Other vulnerable Democrats like Sen. Claire McCaskill (Mo.) and Jon Tester (Mont.) also face difficult – although winnable – reelection fights.
There will also be costly races in Ohio, Florida and Pennsylvania, featuring Democratic incumbents Sherrod Brown, Bill Nelson and Bob Casey. President Barack Obama’s reelection campaign is expected to spend heavily in those states, potentially giving a boost to Democratic incumbents.
What did not occur in 2010, the GOP looked good in 2012 to regain control. Democrats have to defend far too many seats, many of which are in “RED” states or ones trending red. Between Democrat retirements and a backlash against Obama and his policies, it would take a miracle for Harry Reid to remain Senate Majority Leader. A miracle or voter fraud.
The WAPO has a list of potential GOP and Democrats who might run for the open seat.
First Read provides a road map that shows a difficult path for Democrats to remain in power in the Senate and a rosier path for Republicans. The GOP just needs a net pickup of 3 seats to gain control in the US Senate and it seems that 8 of the top 10 Democrat Senate seats could flip to the GOP.
1. North Dakota (D): Sen. Kent Conrad’s (D) decision to retire has placed this seat in extreme jeopardy in the “red”state of ND.
2. Nebraska (D): Sen. Ben Nelson (D). Nebraska voters will not forget the ”Cornhusker Kickback” during the health-care debate.
3. Montana (D): Freshman Democrat Jon Tester won narrowly in 2006 in a year that saw the Senate flip from the GOP to the Democrats. However, the political environment has changed significantly since then.
4. Missouri (D): Sen. Claire McCaskill. She can pretend to be a moderate all she wants, the voters, especially independents are not buying.
5. Virginia (D): As Jim Webb (D) retires, we are presented with the hypothetical matchup between former Gov.

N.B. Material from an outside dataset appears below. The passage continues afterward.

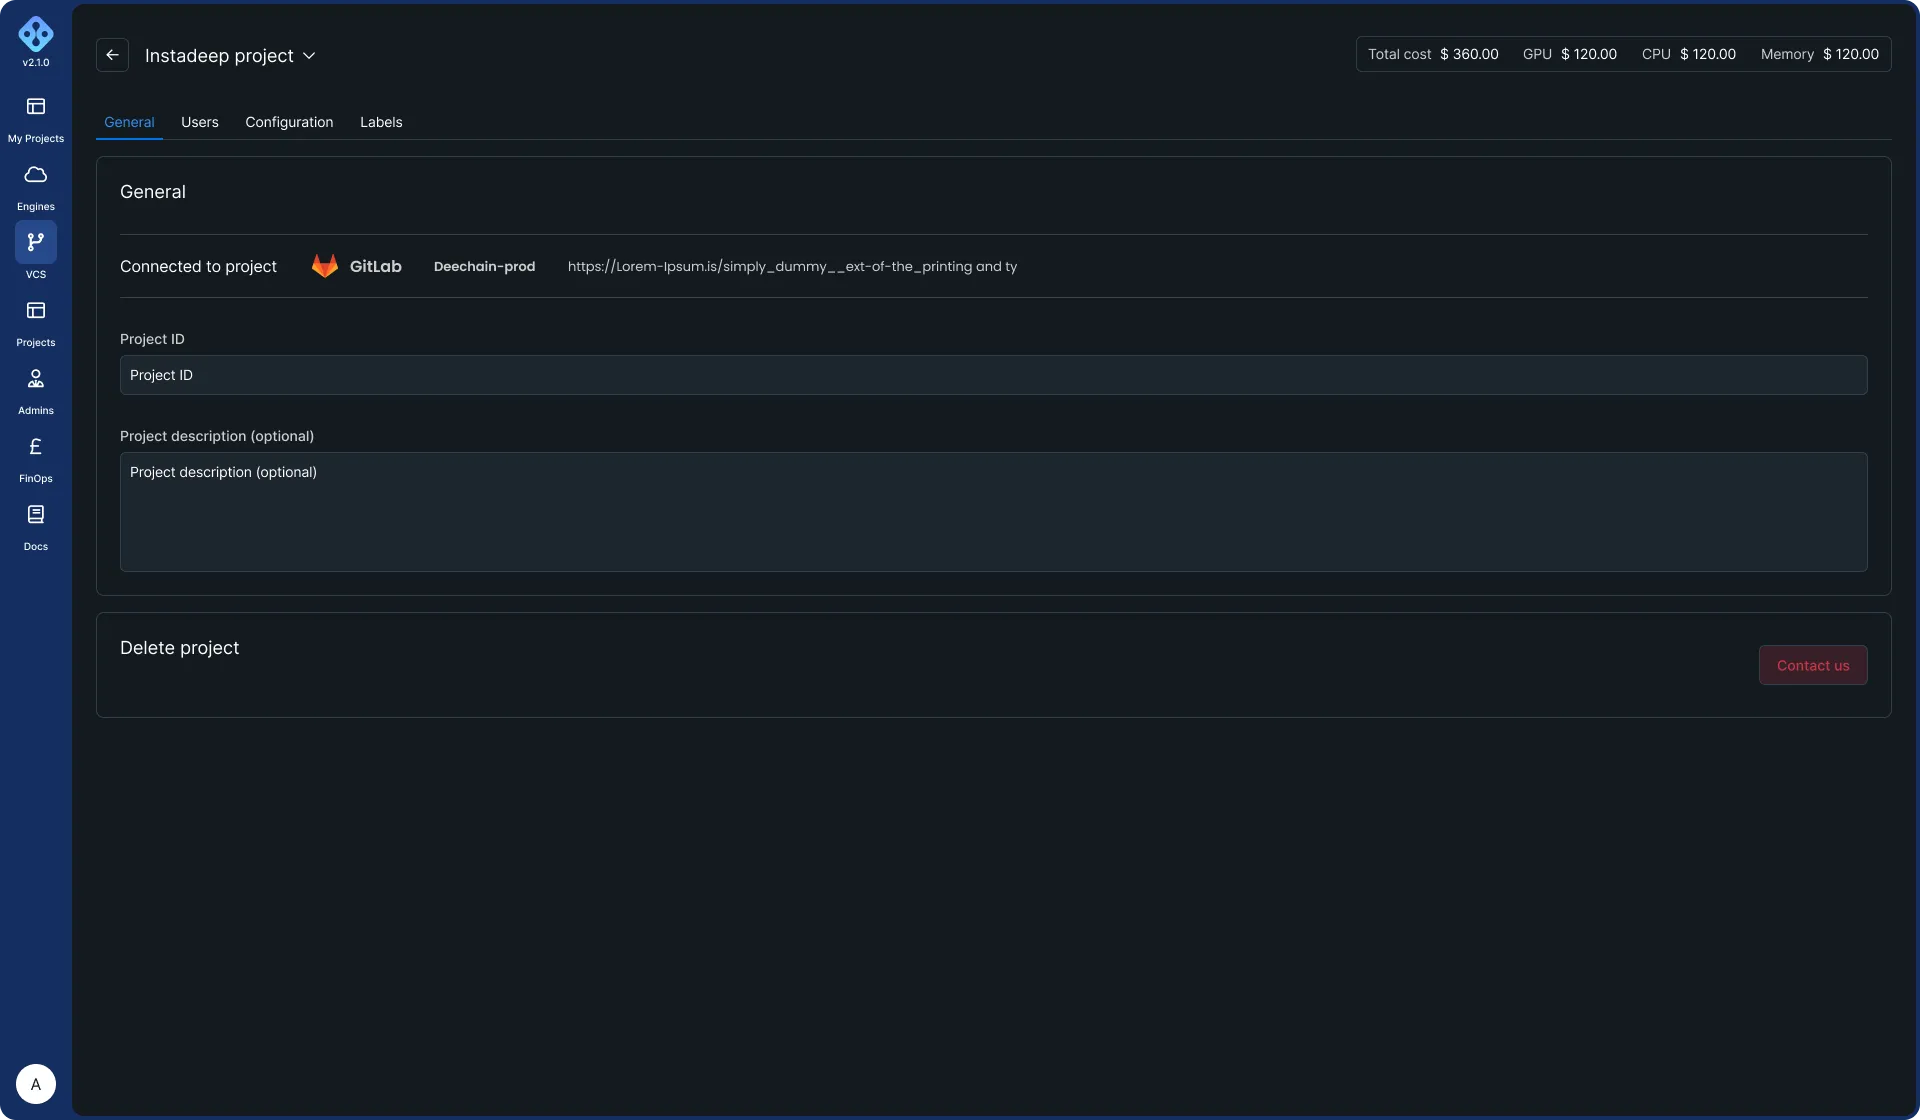This screenshot has height=1120, width=1920.
Task: Click into the Project description text area
Action: pyautogui.click(x=993, y=512)
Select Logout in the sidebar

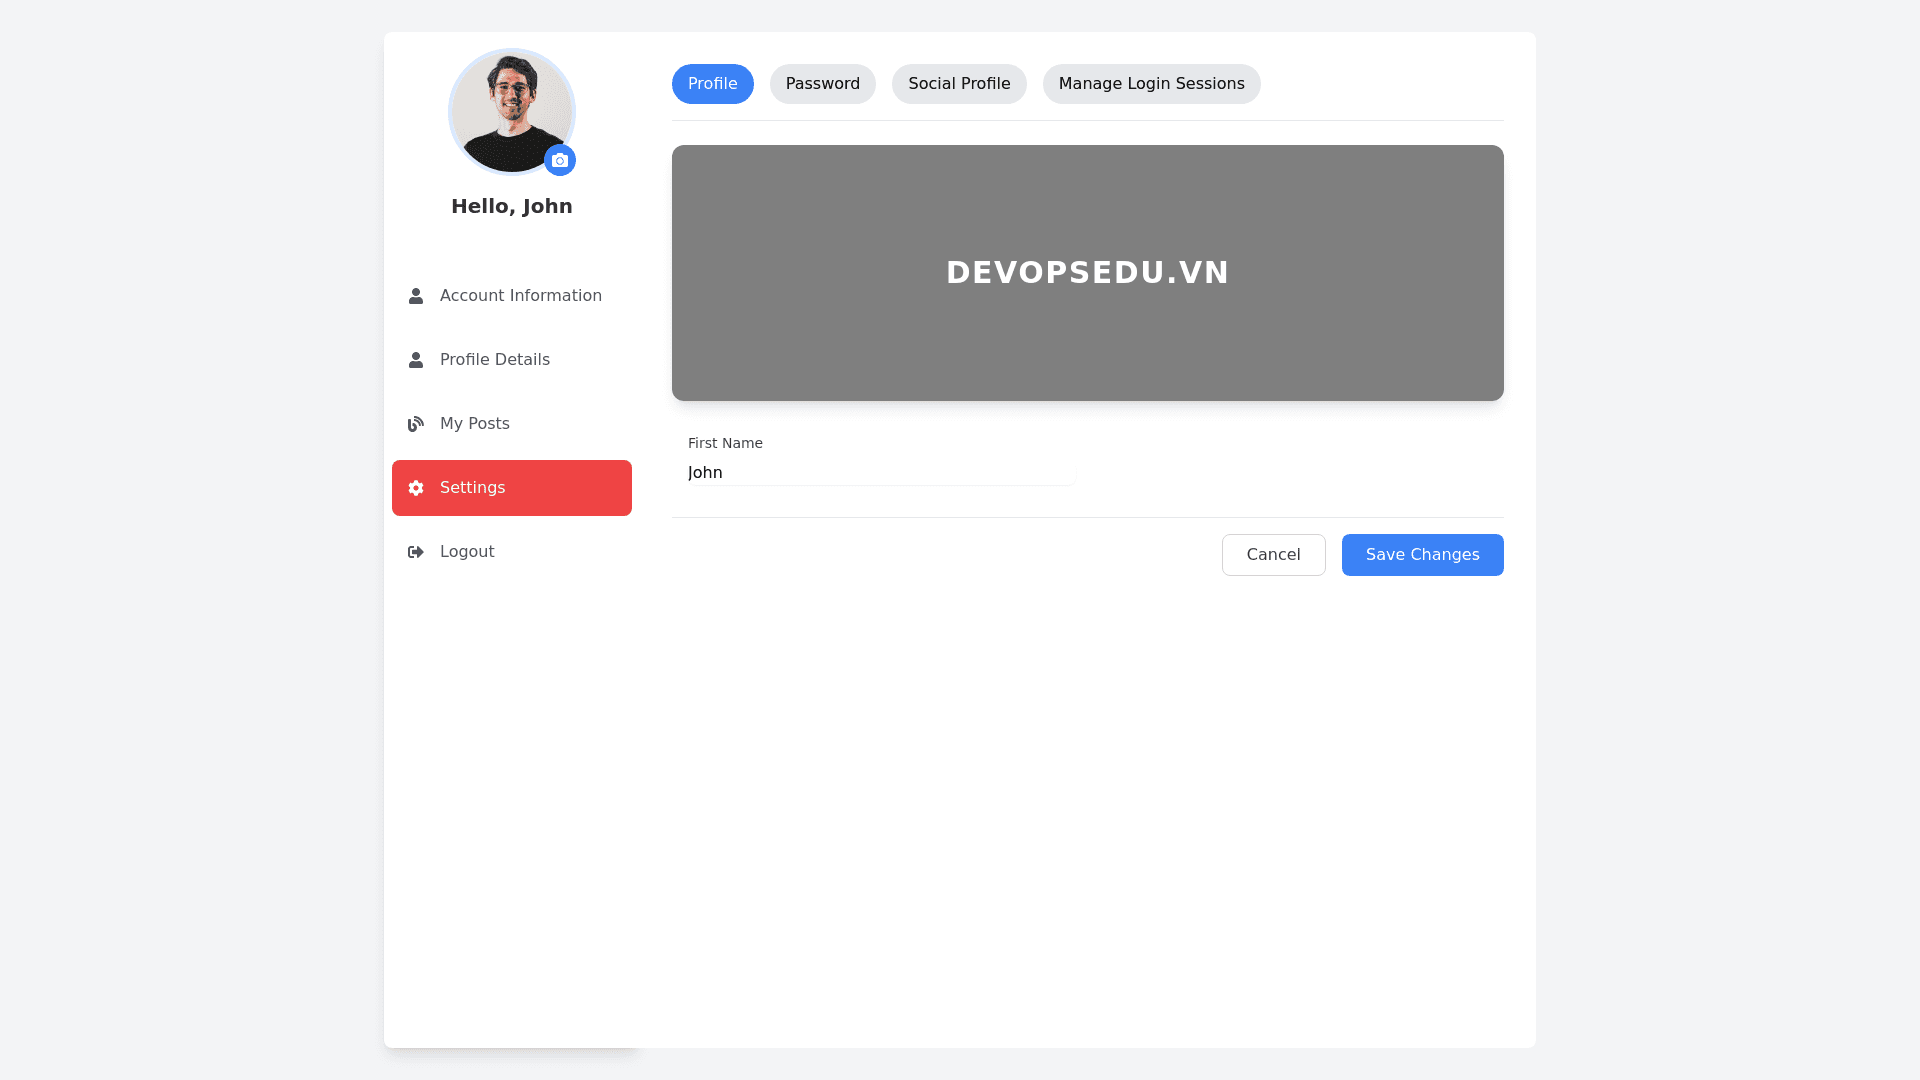(x=466, y=552)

Tim Kaine and ’06 Senate race loser George Allen.
6. New Mexico (D): Jeff Bingaman’s retirement puts this seat in play, but it could be a tough get for Republicans in a state that swung for Obama in 2008.
7. Nevada (R): Heller’s entrance gave Republicans a much better chance at holding this seat than if John Ensign stayed in the race.
8. Massachusetts (R) : Scott Brown is being targeted by Democrats; however, Brown remains the most popular politician in the state.
9. Florida (D): Can Bill Nelson hang on in the state that elected Rick Scott (R) governor and US Senator Marco Rubeo in 2010?
10. Michigan (D): Will the economy be the Democrats undoing? Will Obama’s campaigning in the state going to be enough to put Sen. Debbie Stabenow (D) over the top even though he has shown a lack of coattails in the past? The GOP did surprising well in the 2010 elections in Michigan, including winning the Governor’s seat.
After Republicans picked up six seats in 2010, Democrats will be hard pressed to maintain a majority following the 2012 elections.